Había una vez una superpotencia muy cercana que dominaba todos los confines de la Tierra con unas cuantas palabras de su presidente, que eran instrucciones giradas a su gabinete y a los jefes de Estado del resto de las naciones.

Un día, esa superpotencia regida por instituciones respetadas por siglos de historia, inició su proceso de elección presidencial. Orgullosa de su vocación democrática —pese a sus cuestionables procesos electorales—, fue sorprendida con la victoria de un candidato cuyos únicos atributos son la beligerancia, el racismo, la misoginia y la intolerancia.

Bajo el lema “Hagamos a América grandiosa nuevamente”, esa superpotencia, que desde que finalizó la Segunda Guerra Mundial lideró en forma incuestionable a las naciones occidentales y disputó con la Unión Soviética la hegemonía mundial, parece que recibió, y sin cuestionamientos, la instrucción de replegarse al mundo de la obscuridad.

Si no fuese porque sería descabellado imaginarlo, podría pensarse que alguien determinado a acabar con el poder hegemónico de Estados Unidos, está dirigiendo la agenda, los discursos e incluso los tuits del presidente Trump.

Pero si de teorías de conspiración se trata, lo cierto es que ya nadie se atreve a negar la injerencia rusa en el proceso electoral estadounidense, que llevó a la victoria a Trump.

El miércoles 1 de noviembre, el Comité de Inteligencia del Congreso de Estados Unidos exhibió una muestra de los 3 mil anuncios publicados en espacios comprados por agentes rusos.

Facebook reconoció que las publicaciones alcanzaron a 126 millones de norteamericanos en esa red y a 20 millones en Instagram, sin contar con las publicaciones personales.

Twitter, por su cuenta, identificó 2 mil 752 cuentas y más de 36 mil bots controlados por rusos que tuitearon 1.4 millones de veces durante las elecciones.

Google encontró mil 108 videos en YouTube con 43 horas de contenidos relacionados con la campaña, diseminados por agentes rusos.

En la muestra quedó evidenciada la forma en que agentes extranjeros fueron capaces de influir en el ánimo de los ciudadanos estadounidenses y dividirlos en los temas más sensibles para esa nación.

Lo más escalofriante es percatarse de la capacidad de mimetizar la publicidad a la forma de expresarse de los diferentes grupos étnicos, religiosos, ideológicos y de dirigir los mensajes a cada grupo en particular.

En la audiencia, que se llevó a cabo en el Capitolio, la senadora Dianne Fenstein sentenció ante los abogados de Facebook, Twitter y Google:

“Yo no creo que ustedes entiendan de lo que estamos hablando, es el comienzo de un cambio cataclísmico.
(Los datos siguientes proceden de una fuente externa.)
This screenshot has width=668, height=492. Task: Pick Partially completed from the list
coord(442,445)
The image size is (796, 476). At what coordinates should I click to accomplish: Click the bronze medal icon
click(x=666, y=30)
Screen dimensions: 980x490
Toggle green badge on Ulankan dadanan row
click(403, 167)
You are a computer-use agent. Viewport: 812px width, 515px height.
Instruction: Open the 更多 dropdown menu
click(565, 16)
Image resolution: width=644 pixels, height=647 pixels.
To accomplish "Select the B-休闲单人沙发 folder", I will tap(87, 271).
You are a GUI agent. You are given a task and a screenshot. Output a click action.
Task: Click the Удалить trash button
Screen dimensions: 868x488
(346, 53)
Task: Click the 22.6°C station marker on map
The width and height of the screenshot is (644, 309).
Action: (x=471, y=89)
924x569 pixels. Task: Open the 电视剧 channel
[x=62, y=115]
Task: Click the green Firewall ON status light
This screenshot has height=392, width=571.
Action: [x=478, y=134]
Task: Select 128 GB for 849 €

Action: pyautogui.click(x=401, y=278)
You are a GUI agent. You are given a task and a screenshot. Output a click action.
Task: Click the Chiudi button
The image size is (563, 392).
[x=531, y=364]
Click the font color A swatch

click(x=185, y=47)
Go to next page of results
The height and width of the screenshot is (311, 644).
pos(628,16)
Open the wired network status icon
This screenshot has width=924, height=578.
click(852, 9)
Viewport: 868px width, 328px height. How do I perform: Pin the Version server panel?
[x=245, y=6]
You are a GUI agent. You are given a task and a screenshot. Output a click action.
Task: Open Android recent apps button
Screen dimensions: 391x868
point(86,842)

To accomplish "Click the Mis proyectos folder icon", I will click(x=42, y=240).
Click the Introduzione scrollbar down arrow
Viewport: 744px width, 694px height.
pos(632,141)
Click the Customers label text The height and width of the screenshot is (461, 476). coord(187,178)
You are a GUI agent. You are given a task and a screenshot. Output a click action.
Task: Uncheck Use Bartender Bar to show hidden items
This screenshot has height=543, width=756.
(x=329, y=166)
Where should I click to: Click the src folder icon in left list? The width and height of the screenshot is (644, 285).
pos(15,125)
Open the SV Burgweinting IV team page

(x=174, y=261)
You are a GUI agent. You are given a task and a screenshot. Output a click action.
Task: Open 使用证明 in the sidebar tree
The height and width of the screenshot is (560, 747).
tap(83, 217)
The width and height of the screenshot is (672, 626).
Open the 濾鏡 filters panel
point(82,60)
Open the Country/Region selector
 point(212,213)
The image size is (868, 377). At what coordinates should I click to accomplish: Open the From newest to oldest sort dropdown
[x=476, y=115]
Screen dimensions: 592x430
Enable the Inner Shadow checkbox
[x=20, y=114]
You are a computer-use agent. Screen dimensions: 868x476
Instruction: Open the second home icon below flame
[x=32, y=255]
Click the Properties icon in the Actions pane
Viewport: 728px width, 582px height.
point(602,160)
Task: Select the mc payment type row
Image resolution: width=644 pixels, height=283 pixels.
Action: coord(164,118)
Estamos hablando del comienzo de la guerra cibernética. Estamos hablando de una superpotencia con la sofisticación y habilidad de involucrarse en las elecciones presidenciales y tejer conflicto y descontento en todo este país: No nos vamos a ir, señores. Y esto es un asunto de la mayor importancia.”

Estamos frente a una nueva —o no tan nueva— fórmula para la propaganda, con la intención sistemática y deliberada de conformar percepciones, manipular conocimientos y dirigir comportamientos para obtener el comportamiento deseado.

Aunque para nosotros, los mexicanos, no es tan novedosa. Para nosotros, desde las pasadas elecciones presidenciales, no nos es ajeno el término “peñabots”.

Pero lo que es cierto es que como nunca antes, he sido blanco y testigo de las formas en las que el establishment manipula la realidad y la consciencia de las masas hasta hacerlas creer, sin cuestionar, en Su Verdad.

El renombrado politólogo estadounidense Reinhold Niebuhr explicaba que la persona promedio es demasiado infantil y estúpida para saber lo que es bueno para ella, y que para mantener las instituciones democráticas se requiere de la manipulación ideológica, que es correcta porque es por su propio bien.

Confieso que en ocasiones caigo en la tentación de coincidir con Niebuhr, aunque de inmediato lo espanto. No quiero ni puedo pensar, no puedo perder la esperanza de que exista una mayoría que se atreva a reflexionar. La verdad no es como la pintan, estoy cierta de que lo saben, atrevámonos a pensar.